The number of accident calls on I-35 doubled from 2018 to 2019, according to data kept by the city.
Last year, Belton Police responded to 500 calls on I-35. That number was 287 in 2018.
Belton Police responded to 815 accidents calls on the interstates in 2019. I-14 had 315 calls. Interstate accidents represent 45 percent of the 1,803 accident calls made in Belton in 2019.
The police department responded to 782 accident calls in 2018. I-14 had 495 calls. And, like 2019, interstate accidents made up about 45 percent of the 1,751 accident calls made in the city in 2018.
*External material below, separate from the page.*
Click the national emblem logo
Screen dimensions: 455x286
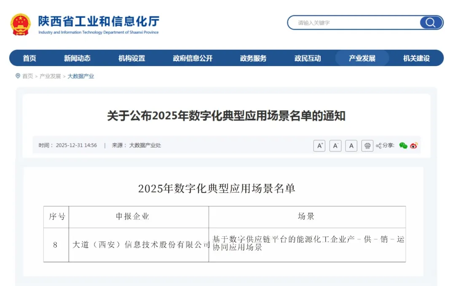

“This move is a proactive response to the booming population growth within the area,” Washko said. “In an effort to reduce the numbers in both major and minor crashes that occur on the interstates within Bell County, the Texas DPS has partnered with the city of Belton and providing our resources and services.”
Belton Police responded to 36,926 calls for service in 2018, according to the department’s annual report from last year. Calls for service are instances when an officer responds to a request for service from a resident or contacts a resident. Traffic accidents were cited as the third most frequent reason for a call.
That number has hovered around that mid-30,000 mark stretching back five years. There were 36,805 calls for service in 2017; 38,615 in 2016; and 36,512 in 2015.
Belton made the safety request under a rule in the Texas Administrative Code, a list of state agency regulations. Cities with populations under 50,000 can ask DPS to patrol state highways. The city has an estimated population of 22,532.
Ellis stressed that Belton Police will still respond to accidents with injuries and major crashes when officers are available or when DPS is unavailable.
“The first responder title still applies, and we take that role seriously,” Ellis said. “DPS has agreed to assist as the first dispatched agency for crash responses on the main lanes of the interstates. Belton PD will continue to handle crashes on the frontage roads and all other Belton roadways. We will also provide assistance to DPS anytime it is needed.”